Anisotropic epoxy aims for 50µm pitch for wearables

Technology News |
By Nick Flaherty



SunRay Scientific has developed a magnetic Anisotropic Conductive Epoxy (ACE) for reliable interconnects on textiles for wearable systems with a pitch as low as 50µm in development.

Ztach ACE provides excellent structural bonding, without encapsulation, even under repeated stretching and washings and has been shown as a scalable assembly process for e-Textile manufacturing in an SMT line.

Electrically functional textiles require maintaining good connections between devices and circuitry printed on, or woven into, the wearable fabric. Adhesion is particularly a challenge between rigid die and the stretching or moving fabric.

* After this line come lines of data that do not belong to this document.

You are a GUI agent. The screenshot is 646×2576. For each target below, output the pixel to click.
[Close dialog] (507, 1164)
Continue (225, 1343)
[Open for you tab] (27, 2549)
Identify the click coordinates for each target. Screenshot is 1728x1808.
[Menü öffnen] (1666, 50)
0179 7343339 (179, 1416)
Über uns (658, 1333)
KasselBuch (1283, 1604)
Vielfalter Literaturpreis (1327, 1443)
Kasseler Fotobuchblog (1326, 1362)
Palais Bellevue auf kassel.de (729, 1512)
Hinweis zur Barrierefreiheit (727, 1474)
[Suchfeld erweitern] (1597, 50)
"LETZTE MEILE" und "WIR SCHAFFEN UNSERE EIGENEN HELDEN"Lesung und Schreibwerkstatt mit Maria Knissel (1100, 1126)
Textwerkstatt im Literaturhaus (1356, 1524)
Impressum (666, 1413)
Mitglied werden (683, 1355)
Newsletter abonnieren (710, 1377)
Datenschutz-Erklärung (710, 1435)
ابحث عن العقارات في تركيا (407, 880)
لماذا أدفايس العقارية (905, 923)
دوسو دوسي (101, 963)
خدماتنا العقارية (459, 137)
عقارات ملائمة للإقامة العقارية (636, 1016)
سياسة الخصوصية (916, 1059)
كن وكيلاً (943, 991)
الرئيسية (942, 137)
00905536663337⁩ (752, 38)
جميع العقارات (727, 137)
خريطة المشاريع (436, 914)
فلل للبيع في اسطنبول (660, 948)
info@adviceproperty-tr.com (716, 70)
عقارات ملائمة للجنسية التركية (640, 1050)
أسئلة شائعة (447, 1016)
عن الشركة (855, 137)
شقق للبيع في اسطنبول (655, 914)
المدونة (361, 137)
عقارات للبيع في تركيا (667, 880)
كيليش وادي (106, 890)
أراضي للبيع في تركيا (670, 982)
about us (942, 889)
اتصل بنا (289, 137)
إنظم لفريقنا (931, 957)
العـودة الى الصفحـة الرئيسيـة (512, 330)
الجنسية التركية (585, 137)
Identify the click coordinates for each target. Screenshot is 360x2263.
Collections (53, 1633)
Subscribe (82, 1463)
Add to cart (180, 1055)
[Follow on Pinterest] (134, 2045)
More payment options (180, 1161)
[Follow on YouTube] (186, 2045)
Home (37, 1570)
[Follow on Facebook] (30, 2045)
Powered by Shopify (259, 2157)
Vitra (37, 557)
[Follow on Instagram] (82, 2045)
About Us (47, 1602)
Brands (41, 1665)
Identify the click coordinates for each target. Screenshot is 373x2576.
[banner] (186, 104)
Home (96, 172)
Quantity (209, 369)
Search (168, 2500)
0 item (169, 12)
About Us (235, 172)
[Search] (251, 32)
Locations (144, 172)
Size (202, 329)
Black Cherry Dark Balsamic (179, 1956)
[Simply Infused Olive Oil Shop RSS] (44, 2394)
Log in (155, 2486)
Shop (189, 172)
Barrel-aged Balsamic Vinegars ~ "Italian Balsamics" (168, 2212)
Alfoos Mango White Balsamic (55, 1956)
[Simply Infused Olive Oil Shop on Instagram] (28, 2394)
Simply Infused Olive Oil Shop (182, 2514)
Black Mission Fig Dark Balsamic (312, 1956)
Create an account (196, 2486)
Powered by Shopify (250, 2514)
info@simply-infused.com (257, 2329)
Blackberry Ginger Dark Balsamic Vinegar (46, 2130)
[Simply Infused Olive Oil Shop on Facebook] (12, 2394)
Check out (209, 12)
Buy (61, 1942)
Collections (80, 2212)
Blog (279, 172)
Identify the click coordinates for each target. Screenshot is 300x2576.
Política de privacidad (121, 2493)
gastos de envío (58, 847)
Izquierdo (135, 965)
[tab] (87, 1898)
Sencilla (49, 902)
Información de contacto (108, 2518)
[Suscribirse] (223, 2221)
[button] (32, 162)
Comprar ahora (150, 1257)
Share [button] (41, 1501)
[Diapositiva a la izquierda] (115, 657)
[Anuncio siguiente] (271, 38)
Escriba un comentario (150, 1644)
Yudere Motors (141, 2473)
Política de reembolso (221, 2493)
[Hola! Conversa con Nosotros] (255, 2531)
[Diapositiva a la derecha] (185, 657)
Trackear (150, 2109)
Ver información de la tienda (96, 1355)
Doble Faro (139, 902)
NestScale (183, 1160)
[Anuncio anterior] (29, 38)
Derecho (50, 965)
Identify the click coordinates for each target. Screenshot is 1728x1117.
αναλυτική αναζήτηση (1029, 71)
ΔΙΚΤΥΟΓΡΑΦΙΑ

Despite notable progress being made in e-Textiles, significant challenges remain relative to functionality, reliability, scalability, and cost. Robust interconnects have been repeatedly noted as a primary challenge in both conformal Flexible Hybrid Electronics and Stretchable e-Textiles.

The epoxy allows for simultaneous Z-axis connections of all the devices on a board, sheet or fabric, across large formats.  It requires no patterning, no bonding pressure, and can be cured at low temperatures and can adhere to a wide range of substrates, including PET, TPU, various textiles and PCBs.

The ACE material is applied in a single stenciling step, followed by magnetizing and curing. The material is applied across the entire footprint of the component to provide both interconnection and structural bonding to the electrical circuitry on the fabric.

It works by the magnetic alignment of ferromagnetic-conductive particles through SunRay’s patented ZMAG magnetic pallet. Once placed on the ZMAG Pallet, the particles immediately align into z-axis “wires” magnetically held in place while the resin is hardened by the curing process.  This electrically connects the device to the circuit.

This stabilizes the interconnect sites – the Z-axis columns of aligned particles, held in place by the epoxy resin, allow for flexing of the surrounding textile while maintaining electrical connection

The very low particle filler percentage means the resin creates higher bond strength for the device versus traditional attachment methods and acts as an underfill with conductive Z-axis columns throughout. This creates electrical conductivity at the pad locations and thermal dissipation between while maintaining electrical insulation in the X-Y plane.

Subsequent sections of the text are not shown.